Avviata la verifica di maggioranza, il clima politico sembra più disteso: tutti i leader esprimono soddisfazione, compreso il senatore Lamberto Dini.
Il “programma-bis” firmato da Sergio Cofferati non basta a chiudere la crisi. Dopo un vertice di due ore i “ribelli” della sinistra (Prc, Verdi, Cantiere e Sinistra Democratica) in una nota congiunta giudicano “positivo” il documento, ma chiedono “indicazione su tempi, modi e previsioni di spesa” per ciascuno degli interventi promessi. Il sindaco ha tempo fino a lunedì alle 11, quando è fissato l’ incontro conclusivo con i quattro partiti usciti dall’ Unione, per dare queste risposte. La “Sinistra in Consiglio” non si fida delle “buone intenzioni” dell’ ex leader della Cgil. Prende tempo e rilancia nel tentativo di restare unita e di nascondere le forti differenze. Prc, Verdi e Cantiere infatti, pur condividendo in linea di principio le proposte programmatiche contenute nel documento di Cofferati, non intendono rientrare nell’ Unione né prendersi responsabilità di governo. Sinistra Democratica è invece molto più propensa a sottoscrivere il mini-programma di fine mandato per scongiurare il rischio di voto anticipato. Ieri mattina il capogruppo di Sd Milena Naldi era netta: «Faremo in modo che le elezioni anticipate non avvengano, e su questo non abbiamo dubbi». Sotto la minaccia del voto infatti, Cofferati pone in calce al suo programma in sette pagine una clausola pesante: «Le forze politiche del centrosinistra che condividono questo testo confermano il proprio ruolo di maggioranza nell’ attività amministrativa fino al termine del mandato». Come dire: chi firma rientra nell’ Unione. Un concetto che ieri il primo cittadino, dopo aver incontrato i «ribelli» per consegnare loro il programma di rilancio della coalizione, esplicita ancora più chiaramente: «Chi condivide il documento si considera parte integrante della maggioranza e si impegna alle azioni conseguenti».
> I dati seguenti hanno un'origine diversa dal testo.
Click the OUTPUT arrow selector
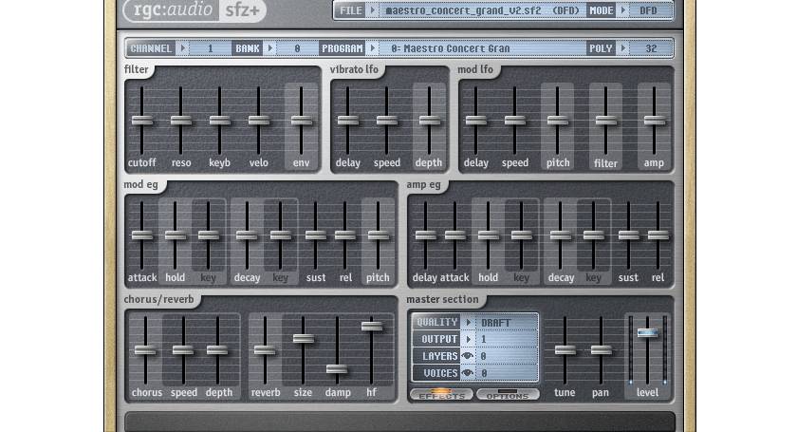This screenshot has height=432, width=797. click(x=469, y=339)
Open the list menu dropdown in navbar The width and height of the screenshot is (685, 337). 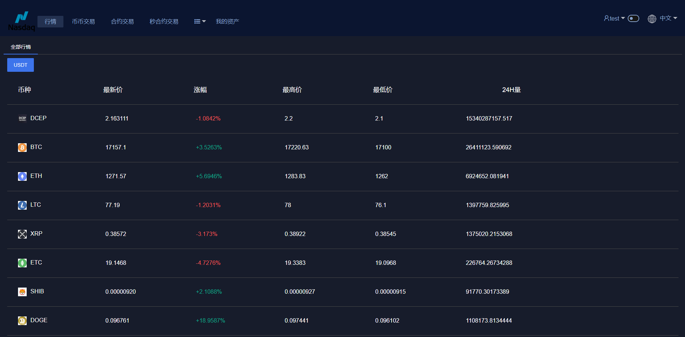coord(200,22)
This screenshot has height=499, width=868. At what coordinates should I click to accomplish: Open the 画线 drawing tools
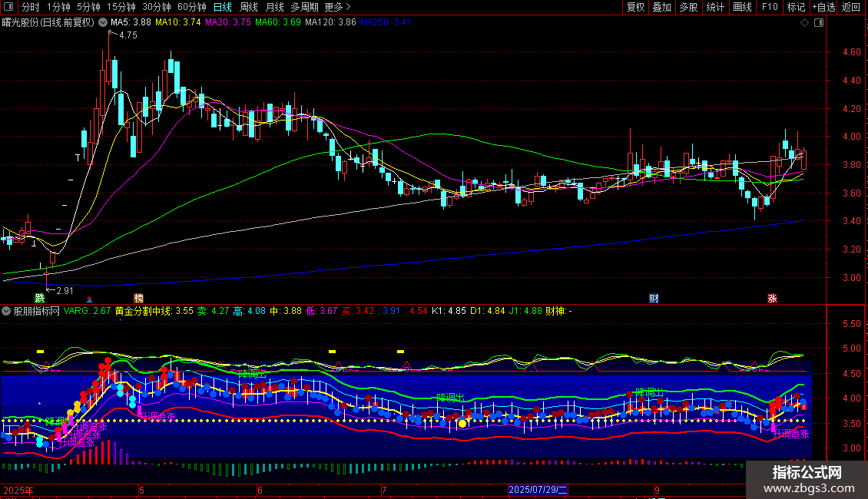pos(742,8)
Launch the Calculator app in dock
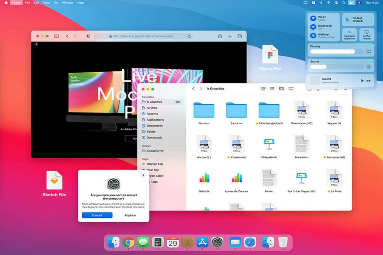The width and height of the screenshot is (383, 255). pyautogui.click(x=158, y=243)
Tanto da offrire a chi firmerà il nuovo programma di entrare in giunta. L’ offerta di un assessorato, già declinata alcuni mesi fa, riguarda la delega alle politiche giovanili. «Per me quella ipotesi di responsabilità resta aperta» ha ripetuto ieri Cofferati. Ma la sinistra radicale, che sa di essere divisa, temporeggia. E chiede che le promesse di Cofferati si traducano in cifre e voci di bilancio. Altrimenti «è come firmare una cambiale in bianco, e io non mi farò cucinare come quelli di An», prima corteggiati e posi scaricati dal sindaco, tuona l’ indipendente di Prc Valerio Monteventi. Pronta la risposta di Cofferati: «Non è utile né corretto che le voci di spesa siano indicate nel documento, secondo me è più efficace se contiene le linee di indirizzo». Stesso concetto espresso in mattinata anche dal capogruppo del Pd a Palazzo D’ Accursio Claudio Merighi: «La sinistra stia calma. E’ ovvio che le azioni concrete messe nel programma verranno inserite nel Bilancio». E’ chiaro che però se Cofferati lunedì fornirà questa indicazioni, la sinistra in consiglio rischia di nuovo di dividersi. «Noi comunque restiamo fuori dalla maggioranza» precisa infatti il segretario di Prc Tiziano Loreti. Se Verdi e Cantiere, come è probabile, seguiranno Rifondazione Comunista in questa scelta e Sinistra Democratica dovesse invece rientrare, a Palazzo D’ Accursio potrebbe nascerebbe una maggioranza diversa da quella che vinse nel 2004, retta solo da Pd e Sd. «Una maggioranza comunque sufficiente ad arrivare al 2009» secondo l’ assessore agli Affari Istituzionali Libero Mancuso. Un appello alla soluzione della crisi arriva anche dal segretario provinciale del Pd Andrea De Maria: «Le forze politiche che non sottoscrivono la pace si assumerebbero una grave responsabilità».